Results: Skin biopsy of leg ulcer showed vasculitis Gastroscopy

Results: Skin biopsy of leg ulcer showed vasculitis. Gastroscopy result showed erosive gastritis and colonoscopy result showed multiple ulcer in colon. Result of biopsy of gastric showed LY2835219 cell line the presence of vasculitis which patohological anatomic result revealed signs of erythrocyte

extravacation. He was given methyl prednisolon at immunosuppresant dose, oral anticoagulant with prophylactic dose, proton pump inhibitor and acyclovir. The ulcers were resolved after one month follow up. Conclusion: We reported a 48 year old man with gastrointestinal manifestation of systemic vasculitis presented with chronic gastritis Key Word(s): 1. Systemic vasculitis; 2. Chronic gastritis; 3. Gastrointestinal; Presenting Author: XUEFENG LUO Additional Authors: XIAO LI Corresponding Author: XUEFENG LUO Affiliations: westchina hospital Objective: The purpose of this study was to evaluate the safety and efficacy of transjugular intrahepatic portosystemic shunt (TIPS) placement in the management

of portal hypertension in non-cirrhotic patients with portal cavernoma. Methods: From June 2005 to December 2011, 15 non-cirrhotic patients with portal cavernoma treated with TIPS placement via a transjugular approach alone in our hospital were followed until last clinical evaluation.
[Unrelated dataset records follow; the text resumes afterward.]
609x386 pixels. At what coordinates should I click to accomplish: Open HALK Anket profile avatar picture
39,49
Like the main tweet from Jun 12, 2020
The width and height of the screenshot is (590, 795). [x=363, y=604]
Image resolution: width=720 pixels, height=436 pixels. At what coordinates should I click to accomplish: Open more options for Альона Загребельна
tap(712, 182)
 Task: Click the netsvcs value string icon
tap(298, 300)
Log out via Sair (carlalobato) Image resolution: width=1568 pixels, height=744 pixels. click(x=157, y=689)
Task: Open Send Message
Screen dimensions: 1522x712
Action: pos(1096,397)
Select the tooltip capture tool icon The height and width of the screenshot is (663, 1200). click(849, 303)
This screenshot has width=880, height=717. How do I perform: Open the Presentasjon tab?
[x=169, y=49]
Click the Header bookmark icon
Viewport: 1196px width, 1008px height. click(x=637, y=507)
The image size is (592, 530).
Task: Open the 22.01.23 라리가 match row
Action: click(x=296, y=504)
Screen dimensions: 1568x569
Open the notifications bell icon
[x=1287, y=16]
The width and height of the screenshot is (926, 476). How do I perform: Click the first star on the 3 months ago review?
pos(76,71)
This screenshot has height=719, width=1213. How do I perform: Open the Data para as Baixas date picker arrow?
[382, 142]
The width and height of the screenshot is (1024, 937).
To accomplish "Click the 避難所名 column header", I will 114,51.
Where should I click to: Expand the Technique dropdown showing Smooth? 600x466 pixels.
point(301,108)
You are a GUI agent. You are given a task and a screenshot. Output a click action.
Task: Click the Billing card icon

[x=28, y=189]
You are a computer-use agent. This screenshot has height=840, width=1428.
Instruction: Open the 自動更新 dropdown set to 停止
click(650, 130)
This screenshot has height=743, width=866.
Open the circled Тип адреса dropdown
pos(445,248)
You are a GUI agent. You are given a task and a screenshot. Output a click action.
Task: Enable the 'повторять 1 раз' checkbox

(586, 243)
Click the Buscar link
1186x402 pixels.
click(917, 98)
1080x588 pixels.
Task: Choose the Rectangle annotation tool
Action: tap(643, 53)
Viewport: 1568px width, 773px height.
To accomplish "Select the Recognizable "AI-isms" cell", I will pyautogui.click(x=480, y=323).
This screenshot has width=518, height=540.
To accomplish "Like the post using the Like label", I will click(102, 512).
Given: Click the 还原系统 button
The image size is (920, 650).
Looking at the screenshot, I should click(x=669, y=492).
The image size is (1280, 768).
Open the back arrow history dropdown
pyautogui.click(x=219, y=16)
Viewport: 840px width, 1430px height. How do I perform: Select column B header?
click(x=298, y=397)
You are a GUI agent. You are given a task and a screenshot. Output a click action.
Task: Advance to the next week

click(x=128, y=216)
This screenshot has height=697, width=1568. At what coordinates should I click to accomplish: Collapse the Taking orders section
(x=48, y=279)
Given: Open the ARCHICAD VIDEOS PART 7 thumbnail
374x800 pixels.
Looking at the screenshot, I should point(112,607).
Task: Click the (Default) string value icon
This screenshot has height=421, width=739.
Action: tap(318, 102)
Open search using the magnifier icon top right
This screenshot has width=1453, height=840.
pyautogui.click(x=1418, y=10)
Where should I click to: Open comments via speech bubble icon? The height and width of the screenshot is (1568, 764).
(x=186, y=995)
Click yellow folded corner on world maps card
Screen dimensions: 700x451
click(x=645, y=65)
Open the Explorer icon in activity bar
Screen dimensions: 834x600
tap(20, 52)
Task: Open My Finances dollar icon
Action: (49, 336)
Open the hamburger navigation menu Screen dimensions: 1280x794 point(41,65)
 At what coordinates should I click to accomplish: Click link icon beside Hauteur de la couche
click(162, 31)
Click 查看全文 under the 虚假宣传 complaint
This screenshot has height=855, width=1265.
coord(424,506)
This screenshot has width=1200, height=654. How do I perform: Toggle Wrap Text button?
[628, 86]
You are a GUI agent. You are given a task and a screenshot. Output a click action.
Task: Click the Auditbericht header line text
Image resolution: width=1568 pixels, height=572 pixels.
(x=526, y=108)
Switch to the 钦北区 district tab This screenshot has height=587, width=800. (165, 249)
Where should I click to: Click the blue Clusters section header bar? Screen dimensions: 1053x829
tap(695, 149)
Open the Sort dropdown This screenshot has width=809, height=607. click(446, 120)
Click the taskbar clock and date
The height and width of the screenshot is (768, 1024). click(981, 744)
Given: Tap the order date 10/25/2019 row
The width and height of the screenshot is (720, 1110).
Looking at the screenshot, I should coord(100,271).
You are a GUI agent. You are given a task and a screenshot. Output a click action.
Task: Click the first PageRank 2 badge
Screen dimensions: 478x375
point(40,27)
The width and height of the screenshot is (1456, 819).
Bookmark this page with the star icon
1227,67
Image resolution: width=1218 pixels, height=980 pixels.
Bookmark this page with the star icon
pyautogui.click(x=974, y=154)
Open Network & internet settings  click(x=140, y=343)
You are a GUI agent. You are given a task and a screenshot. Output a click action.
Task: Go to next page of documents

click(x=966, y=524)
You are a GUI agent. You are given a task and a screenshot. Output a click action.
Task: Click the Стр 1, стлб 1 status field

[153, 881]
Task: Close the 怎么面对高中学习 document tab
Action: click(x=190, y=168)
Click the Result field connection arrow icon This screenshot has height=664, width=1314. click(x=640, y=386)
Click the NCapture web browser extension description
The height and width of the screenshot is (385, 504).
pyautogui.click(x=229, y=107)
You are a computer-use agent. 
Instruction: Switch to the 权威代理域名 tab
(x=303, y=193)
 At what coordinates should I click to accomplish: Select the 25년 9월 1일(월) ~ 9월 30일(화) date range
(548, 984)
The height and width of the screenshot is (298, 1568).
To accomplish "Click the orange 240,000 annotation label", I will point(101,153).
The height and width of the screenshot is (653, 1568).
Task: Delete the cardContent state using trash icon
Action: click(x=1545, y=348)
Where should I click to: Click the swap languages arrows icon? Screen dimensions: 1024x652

There were 4 women and 11 men with a mean age Rapamycin clinical trial of 29.1 years. Technical success of TIPS placement, complications and follow-up

results were evaluated. Results: TIPS placement was successful in 11 out of 15 patients (technical success rate, 73.3%). Procedure-related complication was postprocedural hepatic encephalopathy in one patient. In patients with successful shunt placement, the portosystemic pressure gradient decreased from 25.8 ± 5.7 to 9.5 ± 4.2 mmHg (p < 0.001). TIPS dysfunction occurred in two patients during a median follow-up time of 45.2 months. Revision was not performed in one patient as there was not adequate outflow to keep the stent patent. The other patient died of massive gastrointestinal bleeding in a local hospital. The remaining nine patients all had functioning shunts until the last medchemexpress evaluation. Conclusion: TIPS is a safe and effective therapeutic option in the treatment of non-cirrhotic patients with symptomatic portal hypertension secondary to portal cavernoma. Key Word(s): 1. TIPS; 2. non-cirrhotic; 3. portal cavernoma; 4. PVT; Presenting Author: PÉTER NAGY Additional Authors: SAGA JOHANSSON, STEPHEN SWEET Corresponding Author: PÉTER NAGY Affiliations: AstraZeneca; Research Evaluation Unit, Oxford PharmaGenesis Ltd Objective: Some pharmacokinetic and pharmacodynamic studies have reported that proton pump inhibitors (PPIs), in particular omeprazole and esomeprazole, reduce the antiplatelet activity of clopidogrel by competitively inhibiting its conversion from a prodrug to an active metabolite.